Самоварчик уже был готов и стоял на столе, курлыкая и посвистывая. Илья всегда приносил с собой чего-нибудь вкусного: баранок, мятных пряников, медовой коврижки, а иногда и варенья паточного, - и Маша любила поить его чаем. Девочка тоже начала зарабатывать деньги: Матица научила её делать из бумаги цветы, и Маше нравилось составлять из тонких, весело шуршавших бумажек яркие розы. Иногда она зарабатывала до гривенника в день. Её отец заболел тифом, слишком два месяца пролежал в больнице и пришёл оттуда сухой, тонкий, с прекрасными тёмными кудрями на голове. Он сбрил свою растрёпанную, бесшабашную бородёнку и, несмотря на жёлтые, ввалившиеся щёки, казался помолодевшим. По-прежнему он работал у чужих людей и даже ночевать домой являлся редко, предоставив квартиру в полное распоряжение дочери. Она тоже стала звать отца, как все, - Перфишкой. Сапожник забавлялся её отношением к нему и, видимо, чувствовал уважение к своей кудрявой девочке, умевшей хохотать так же весело, как сам он.
Вечернее чаепитие у Маши вошло в привычку Ильи и Якова. Они пили долго, много, обливаясь потом, разговаривая обо всём, что задевало их. Илья рассказывал о том, что видел в городе, Яков, читавший целыми днями,- о книгах, о скандалах в трактире, жаловался на отца, а иногда - всё чаще говорил нечто такое, что Илье и Маше казалось несуразным, непонятным. Чай был необыкновенно вкусен, а самовар, весь покрытый окисями, имел славную старческую рожу, ласково-хитрую. Почти всегда, когда ребята только что входили во вкус чаепития, самовар с добродушным ехидством начинал гудеть, ворчать, и в нём не оказывалось воды. Маша хватала его и тащила доливать; каждый вечер ей приходилось делать это по нескольку раз.
Если всходила луна, то и её луч попадал в компанию детей.
В этой яме, стиснутой полугнилыми стенами, накрытой тяжёлым, низким потолком, всегда чувствовался недостаток воздуха, света, но в ней было весело и каждый вечер рождалось много хороших чувств и наивных, юных мыслей.
Иногда при чаепитии присутствовал Перфишка. Обыкновенно он помещался в тёмном углу комнаты на подмостках около коренастой, осевшей в землю печи или влезал на печь, свешивал оттуда голову, и в сумраке блестели его белые, мелкие зубы.

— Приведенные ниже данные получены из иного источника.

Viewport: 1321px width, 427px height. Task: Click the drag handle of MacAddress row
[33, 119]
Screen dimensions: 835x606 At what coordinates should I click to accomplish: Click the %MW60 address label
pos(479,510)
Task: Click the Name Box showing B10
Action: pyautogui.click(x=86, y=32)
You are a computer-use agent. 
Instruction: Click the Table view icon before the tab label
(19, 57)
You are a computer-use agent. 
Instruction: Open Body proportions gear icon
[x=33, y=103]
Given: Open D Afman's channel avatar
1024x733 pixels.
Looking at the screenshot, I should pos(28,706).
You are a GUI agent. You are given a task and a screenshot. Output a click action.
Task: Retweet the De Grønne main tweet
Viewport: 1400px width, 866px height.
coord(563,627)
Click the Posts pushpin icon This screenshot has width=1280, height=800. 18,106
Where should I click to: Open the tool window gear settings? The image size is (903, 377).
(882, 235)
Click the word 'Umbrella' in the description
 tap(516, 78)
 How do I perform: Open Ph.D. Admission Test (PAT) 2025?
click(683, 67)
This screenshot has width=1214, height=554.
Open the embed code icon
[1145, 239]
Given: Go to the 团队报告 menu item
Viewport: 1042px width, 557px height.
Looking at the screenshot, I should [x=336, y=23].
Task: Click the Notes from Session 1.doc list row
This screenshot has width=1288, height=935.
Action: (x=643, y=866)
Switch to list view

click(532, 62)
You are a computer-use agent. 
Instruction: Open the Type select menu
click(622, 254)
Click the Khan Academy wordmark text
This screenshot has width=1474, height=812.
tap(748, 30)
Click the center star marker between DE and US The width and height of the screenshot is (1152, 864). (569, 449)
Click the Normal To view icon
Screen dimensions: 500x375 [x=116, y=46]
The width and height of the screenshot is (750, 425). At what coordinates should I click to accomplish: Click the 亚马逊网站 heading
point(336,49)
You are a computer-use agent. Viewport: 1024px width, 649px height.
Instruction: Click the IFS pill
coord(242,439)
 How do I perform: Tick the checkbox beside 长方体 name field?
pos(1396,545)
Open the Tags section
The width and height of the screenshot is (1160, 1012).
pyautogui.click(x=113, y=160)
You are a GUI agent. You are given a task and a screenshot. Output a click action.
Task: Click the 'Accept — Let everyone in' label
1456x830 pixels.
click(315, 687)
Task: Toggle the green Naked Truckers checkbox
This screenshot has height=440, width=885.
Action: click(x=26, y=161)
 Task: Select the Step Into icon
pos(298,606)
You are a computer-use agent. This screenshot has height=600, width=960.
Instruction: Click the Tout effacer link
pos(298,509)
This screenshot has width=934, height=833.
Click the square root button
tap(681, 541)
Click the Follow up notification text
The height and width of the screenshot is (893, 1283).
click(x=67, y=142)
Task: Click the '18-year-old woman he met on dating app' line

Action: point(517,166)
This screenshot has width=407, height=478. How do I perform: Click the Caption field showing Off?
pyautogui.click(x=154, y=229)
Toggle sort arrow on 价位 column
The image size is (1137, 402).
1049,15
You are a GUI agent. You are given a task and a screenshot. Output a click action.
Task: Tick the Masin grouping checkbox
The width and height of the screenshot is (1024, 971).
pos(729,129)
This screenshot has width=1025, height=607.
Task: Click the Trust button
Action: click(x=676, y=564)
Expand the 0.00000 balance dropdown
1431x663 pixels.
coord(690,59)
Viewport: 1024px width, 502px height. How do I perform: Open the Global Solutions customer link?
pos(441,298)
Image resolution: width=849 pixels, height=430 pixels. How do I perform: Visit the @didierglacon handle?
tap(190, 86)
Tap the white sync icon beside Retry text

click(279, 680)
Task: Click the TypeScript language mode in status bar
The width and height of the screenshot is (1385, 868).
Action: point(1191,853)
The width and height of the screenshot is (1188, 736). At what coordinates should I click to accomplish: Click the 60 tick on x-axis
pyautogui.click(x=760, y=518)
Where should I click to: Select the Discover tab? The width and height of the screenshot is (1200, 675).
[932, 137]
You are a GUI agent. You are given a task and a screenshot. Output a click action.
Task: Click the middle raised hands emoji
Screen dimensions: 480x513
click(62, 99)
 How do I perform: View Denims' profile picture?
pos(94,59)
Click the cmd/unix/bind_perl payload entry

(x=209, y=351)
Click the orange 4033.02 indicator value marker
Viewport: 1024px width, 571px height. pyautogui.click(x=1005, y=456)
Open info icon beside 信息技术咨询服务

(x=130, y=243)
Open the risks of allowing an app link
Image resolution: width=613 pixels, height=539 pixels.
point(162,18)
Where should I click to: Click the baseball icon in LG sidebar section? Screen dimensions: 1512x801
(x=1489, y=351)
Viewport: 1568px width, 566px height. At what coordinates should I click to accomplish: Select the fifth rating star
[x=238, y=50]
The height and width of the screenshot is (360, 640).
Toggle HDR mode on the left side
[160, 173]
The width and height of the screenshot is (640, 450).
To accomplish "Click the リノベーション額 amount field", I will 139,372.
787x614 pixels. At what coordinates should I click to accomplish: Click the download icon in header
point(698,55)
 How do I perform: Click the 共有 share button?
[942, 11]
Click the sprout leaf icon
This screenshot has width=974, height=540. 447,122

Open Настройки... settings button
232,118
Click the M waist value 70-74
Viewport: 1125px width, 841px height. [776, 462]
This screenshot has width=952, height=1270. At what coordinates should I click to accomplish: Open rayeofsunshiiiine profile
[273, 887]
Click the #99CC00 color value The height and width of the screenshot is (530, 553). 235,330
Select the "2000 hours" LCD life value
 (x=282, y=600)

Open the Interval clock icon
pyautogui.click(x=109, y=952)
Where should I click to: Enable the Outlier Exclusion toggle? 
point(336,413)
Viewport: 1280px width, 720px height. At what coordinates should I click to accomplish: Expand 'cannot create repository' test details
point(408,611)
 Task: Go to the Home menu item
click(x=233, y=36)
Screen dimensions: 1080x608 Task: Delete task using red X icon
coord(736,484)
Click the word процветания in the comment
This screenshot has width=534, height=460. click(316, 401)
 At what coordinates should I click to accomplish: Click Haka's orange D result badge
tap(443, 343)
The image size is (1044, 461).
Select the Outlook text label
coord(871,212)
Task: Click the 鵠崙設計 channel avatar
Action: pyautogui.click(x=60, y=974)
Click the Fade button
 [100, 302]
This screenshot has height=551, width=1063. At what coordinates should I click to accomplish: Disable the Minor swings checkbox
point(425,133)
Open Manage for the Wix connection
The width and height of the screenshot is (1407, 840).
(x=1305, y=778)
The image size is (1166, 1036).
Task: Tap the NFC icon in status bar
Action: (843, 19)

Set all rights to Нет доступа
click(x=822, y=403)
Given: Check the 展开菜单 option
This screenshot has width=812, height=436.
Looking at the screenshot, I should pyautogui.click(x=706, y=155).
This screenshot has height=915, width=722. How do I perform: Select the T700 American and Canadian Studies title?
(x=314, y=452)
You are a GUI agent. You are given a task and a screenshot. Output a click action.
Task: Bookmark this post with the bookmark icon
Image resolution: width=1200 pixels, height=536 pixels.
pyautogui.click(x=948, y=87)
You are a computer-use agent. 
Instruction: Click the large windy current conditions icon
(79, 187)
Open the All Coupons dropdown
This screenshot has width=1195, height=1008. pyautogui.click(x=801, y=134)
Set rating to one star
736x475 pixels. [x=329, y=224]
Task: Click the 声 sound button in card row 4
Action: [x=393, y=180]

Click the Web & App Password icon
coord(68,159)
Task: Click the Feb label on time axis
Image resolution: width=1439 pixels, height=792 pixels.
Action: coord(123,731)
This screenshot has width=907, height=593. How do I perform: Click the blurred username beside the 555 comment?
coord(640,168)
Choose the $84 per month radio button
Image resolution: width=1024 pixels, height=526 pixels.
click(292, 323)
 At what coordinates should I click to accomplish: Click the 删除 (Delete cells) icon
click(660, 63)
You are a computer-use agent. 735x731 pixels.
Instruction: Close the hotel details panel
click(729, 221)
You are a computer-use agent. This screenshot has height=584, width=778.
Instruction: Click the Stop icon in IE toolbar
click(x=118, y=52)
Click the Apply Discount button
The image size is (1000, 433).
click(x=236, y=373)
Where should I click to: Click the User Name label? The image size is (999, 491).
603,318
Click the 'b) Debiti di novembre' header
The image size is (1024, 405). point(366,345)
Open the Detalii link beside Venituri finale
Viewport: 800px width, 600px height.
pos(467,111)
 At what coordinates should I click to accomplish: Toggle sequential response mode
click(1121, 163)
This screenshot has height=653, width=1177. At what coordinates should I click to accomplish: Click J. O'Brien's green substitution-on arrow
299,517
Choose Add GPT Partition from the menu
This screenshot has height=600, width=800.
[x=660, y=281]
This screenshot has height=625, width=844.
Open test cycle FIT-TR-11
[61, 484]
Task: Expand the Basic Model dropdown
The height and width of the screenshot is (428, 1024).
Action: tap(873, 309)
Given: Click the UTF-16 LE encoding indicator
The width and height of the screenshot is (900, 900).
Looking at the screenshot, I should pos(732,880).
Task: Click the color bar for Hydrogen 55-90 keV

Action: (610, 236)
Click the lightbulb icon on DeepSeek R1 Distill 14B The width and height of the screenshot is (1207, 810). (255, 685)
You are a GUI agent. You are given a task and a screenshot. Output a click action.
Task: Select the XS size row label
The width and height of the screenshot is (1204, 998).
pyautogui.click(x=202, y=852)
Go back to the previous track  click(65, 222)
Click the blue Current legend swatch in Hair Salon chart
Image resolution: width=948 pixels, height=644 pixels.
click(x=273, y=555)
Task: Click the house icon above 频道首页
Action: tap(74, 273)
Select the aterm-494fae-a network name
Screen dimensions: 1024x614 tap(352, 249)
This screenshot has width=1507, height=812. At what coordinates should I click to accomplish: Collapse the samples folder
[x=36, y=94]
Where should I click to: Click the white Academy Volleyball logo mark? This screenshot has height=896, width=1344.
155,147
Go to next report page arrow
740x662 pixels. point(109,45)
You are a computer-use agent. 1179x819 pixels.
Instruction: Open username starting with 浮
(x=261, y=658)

Дочь подавала ему большую кружку чаю, сахар и хлеб; он, посмеиваясь, говорил:
- Покорнейше благодарю, Марья Перфильевна. Чувствительно растрясён!
Иногда он со вздохом зависти восклицал:
- А хорошо вы живёте, ребята, чтоб вас дождём размочило! Совсем как люди.
И потом, улыбаясь и вздыхая, рассказывал:
- Житьё-то? Всё улучшается! Всё приятнее жить человеку год от года. Я в ваши года, бывало, только со шпандырем беседы вёл. Начнёт это он меня по спине гладить, а я от удовольствия вою что есть мочи. Перестанет он - спина обидится, надуется и ноет, по милом друге тоскует. Ну, он долго себя ждать не заставлял, - чувствительный был шпандырь! Только всего и удовольствия видел я, ей-богу! Вот вы теперь вырастете большие и будете всё это вспоминать, - разговоры, случаи разные и всю вашу приятную жизнь. А я вот вырос - сорок шестой год мне, - а вспомнить нечего! Ни искры! Совсем нечего вспомнить. Вроде как бы слеп и глух был я в ваши годы. Только и помню, что во рту у меня всегда зубы щёлкали с голоду да холоду, на роже синяки росли,- а уж как у меня кости, уши, волосы целы остались - этого я не могу понять. Не били меня, милого, только печкой, а об печку - сколько угодно! Н-да, старались, учили, как верёвочку сучили... А хоть меня и били, и кожу с меня лупили, и кровь сосали, и на пол бросали - русский человек живуч! Хоть толки его в ступе - он всё на своё место вступит! Ха-ароший, крепкий человек... Вот я: меня и мололи, и в щепы кололи, а я живу себе кукушкой, порхаю по трактирам, доволен всем миром! Бог меня любит... Раз взглянул на меня, засмеялся, ах, говорит, - такой-сякой! И махнул на меня рукой...
Молодёжь, слушая складные речи сапожника, смеялась. И Илья смеялся, но, в то же время, речи Перфишки будили в нём всегда одну и ту же навязчивую мысль. Однажды он с недоверчивой усмешкой спросил сапожника:
- Будто ты ничего и не хочешь?
- Кто говорит? Мне, примерно, всегда выпить хочется...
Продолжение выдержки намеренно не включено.